Information shown:

====================

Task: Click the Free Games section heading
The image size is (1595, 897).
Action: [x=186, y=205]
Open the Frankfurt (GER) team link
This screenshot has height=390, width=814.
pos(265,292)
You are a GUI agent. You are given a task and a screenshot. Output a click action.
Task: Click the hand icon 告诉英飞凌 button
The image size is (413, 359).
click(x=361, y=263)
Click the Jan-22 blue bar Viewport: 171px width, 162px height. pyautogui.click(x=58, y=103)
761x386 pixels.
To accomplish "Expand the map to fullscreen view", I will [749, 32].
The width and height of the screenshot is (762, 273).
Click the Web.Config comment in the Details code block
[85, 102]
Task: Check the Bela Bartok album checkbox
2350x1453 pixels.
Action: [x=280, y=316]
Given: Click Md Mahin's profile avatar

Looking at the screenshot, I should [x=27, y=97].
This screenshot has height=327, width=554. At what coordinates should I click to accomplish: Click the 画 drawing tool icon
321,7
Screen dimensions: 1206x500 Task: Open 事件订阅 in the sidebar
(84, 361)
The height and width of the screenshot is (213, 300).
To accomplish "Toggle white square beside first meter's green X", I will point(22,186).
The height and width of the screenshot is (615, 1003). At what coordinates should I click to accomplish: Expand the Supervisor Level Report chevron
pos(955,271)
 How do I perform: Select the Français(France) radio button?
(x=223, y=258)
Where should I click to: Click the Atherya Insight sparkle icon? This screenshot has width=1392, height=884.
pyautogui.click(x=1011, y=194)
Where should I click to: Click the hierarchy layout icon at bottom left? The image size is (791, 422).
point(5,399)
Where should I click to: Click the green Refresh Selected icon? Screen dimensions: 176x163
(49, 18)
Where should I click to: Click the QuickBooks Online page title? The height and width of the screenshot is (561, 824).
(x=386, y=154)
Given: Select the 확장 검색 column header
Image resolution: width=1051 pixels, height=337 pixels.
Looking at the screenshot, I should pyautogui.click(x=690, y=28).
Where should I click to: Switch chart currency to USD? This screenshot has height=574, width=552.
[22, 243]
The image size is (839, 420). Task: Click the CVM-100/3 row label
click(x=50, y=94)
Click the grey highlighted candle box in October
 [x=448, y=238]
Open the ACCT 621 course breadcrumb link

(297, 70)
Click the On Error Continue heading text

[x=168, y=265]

====================

The problem:
Copy out every line from the one containing "The image size is (839, 420)." through the end of the records, both ends included.

Answer to the task:
The image size is (839, 420). Task: Click the CVM-100/3 row label
click(x=50, y=94)
Click the grey highlighted candle box in October
 [x=448, y=238]
Open the ACCT 621 course breadcrumb link

(297, 70)
Click the On Error Continue heading text

[x=168, y=265]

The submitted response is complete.